Paragraph Imitation #7
I walked a little ways down a deserted side street, and, finally, out of the gloom came two women caked in dust.  One was middle-aged and white, the other elderly and black with tightly braided hair, limping.  I couldn't tell if they were friends or coworkers or simply found each other on the way out, but they were very protective of each other, the white woman hovering close as the other settled into a chair on the sidewalk.
Scott Anderson, "Below Canal Street"

Paragraph Imitation #8
And beneath the sun and the moon was our own four-cornered earth, where every cardinal point was tinged with color:  red for east, white for north, black for west, yellow for south.  In the center of the universe stood a mighty blue-green tree -- its branches spiking up to heaven, its roots thrusting down to the underworld, its presence a certain connection between the humans and the gods.  Sometimes, in the eyes of the Maya, the earth was a crocodile floating in a bed of water lilies.  Sometimes it was a turtle.

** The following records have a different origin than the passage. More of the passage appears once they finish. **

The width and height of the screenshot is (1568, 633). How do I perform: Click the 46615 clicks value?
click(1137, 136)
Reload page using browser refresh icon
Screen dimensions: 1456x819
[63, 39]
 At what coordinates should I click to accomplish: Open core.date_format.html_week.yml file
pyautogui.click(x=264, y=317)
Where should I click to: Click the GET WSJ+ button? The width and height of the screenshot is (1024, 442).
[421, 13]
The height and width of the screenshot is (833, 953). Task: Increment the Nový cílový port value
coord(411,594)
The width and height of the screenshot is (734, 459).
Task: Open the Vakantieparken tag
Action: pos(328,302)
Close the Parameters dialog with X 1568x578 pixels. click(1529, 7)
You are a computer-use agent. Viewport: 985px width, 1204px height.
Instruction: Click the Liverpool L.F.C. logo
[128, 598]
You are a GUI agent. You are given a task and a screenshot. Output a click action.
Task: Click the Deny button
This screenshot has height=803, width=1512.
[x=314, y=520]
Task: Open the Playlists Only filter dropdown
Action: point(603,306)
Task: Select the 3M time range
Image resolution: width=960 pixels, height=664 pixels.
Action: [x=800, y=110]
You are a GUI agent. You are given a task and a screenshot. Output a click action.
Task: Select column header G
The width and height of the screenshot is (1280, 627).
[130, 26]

Beth Kephart, Still Love in Strange Places

Paragraph Imitation #9
When it was time, when the peasants had filled the narrow porch and spilled out into the courtyard, when the sun had dissipated the chill of the morning, when Bill himself, or a brother, or a cousin, had taken his place beside Father Ascue in his own best Sunday clothes, the mass began.  Behind his altar, Father Ascue stood:  intoning, instructing, condemning, forgiving, pausing now and again for Maria Lopez, who would sing all the right hymns in their right order.